Première signataire de la proposition estampillée PDC, l’élue explique avoir travaillé une année sur la thématique de l’égalité salariale avec le groupement femmes de son parti. Mais la vigneronne de Sézenove ne partait pas de zéro, elle qui travaille, et a su se faire sa place, dans un monde essentiellement masculin.

Plus récente, mais aussi plus développée que la motion issue des rangs socialistes, la sienne invite le Conseil d’État à instaurer un label cantonal qui serait délivré par un organisme indépendant.

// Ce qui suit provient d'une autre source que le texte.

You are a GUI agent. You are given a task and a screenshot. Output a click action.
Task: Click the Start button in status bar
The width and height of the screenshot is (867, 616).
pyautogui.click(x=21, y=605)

Une tâche qui pourrait être confiée à l’Office cantonal de l’inspection et des relations du travail (Ocirt) ainsi qu’au Bureau de la promotion de l’égalité entre femmes et hommes.

Le label concernerait les entreprises de 50 employés et plus dans lesquelles travaillent au minimum dix femmes. Il sera valable trois ans et renouvelable après une nouvelle analyse salariale et un audit externe complet.

La politique d’égalité salariale ne devrait en effet pas être la seule composante du label. «Des points bonus pourraient être attribués en fonction d’autres critères, poursuit Claude Bocquet. Je pense particulièrement à l’existence de programmes de prévention ou de formation pour lutter contre le harcèlement sexuel, ainsi que le respect d’un ratio de postes de cadres occupés par des femmes.»

La députée s’attend à ce que l’argument de la lourdeur et du coût de fonctionnement d’un tel système lui soit opposé. «Ce qui est lourd et coûteux aujourd’hui, ce sont bien les inégalités salariales subies par les femmes, rétorque-t-elle par avance. Cela coûtera évidemment un peu d’argent, mais cela fait si longtemps que la société économise sur le dos des femmes. Ce ne serait qu’un juste retour des choses.»

Sur un tel sujet, et en cette année où les femmes ont montré leur capacité de mobilisation le 14 juin, Claude Bocquet croit à la possibilité d’une large coalition au sein du Grand Conseil. «On voit que ça commence à bouger au niveau fédéral, il faut que nous avancions également à Genève», conclut-elle.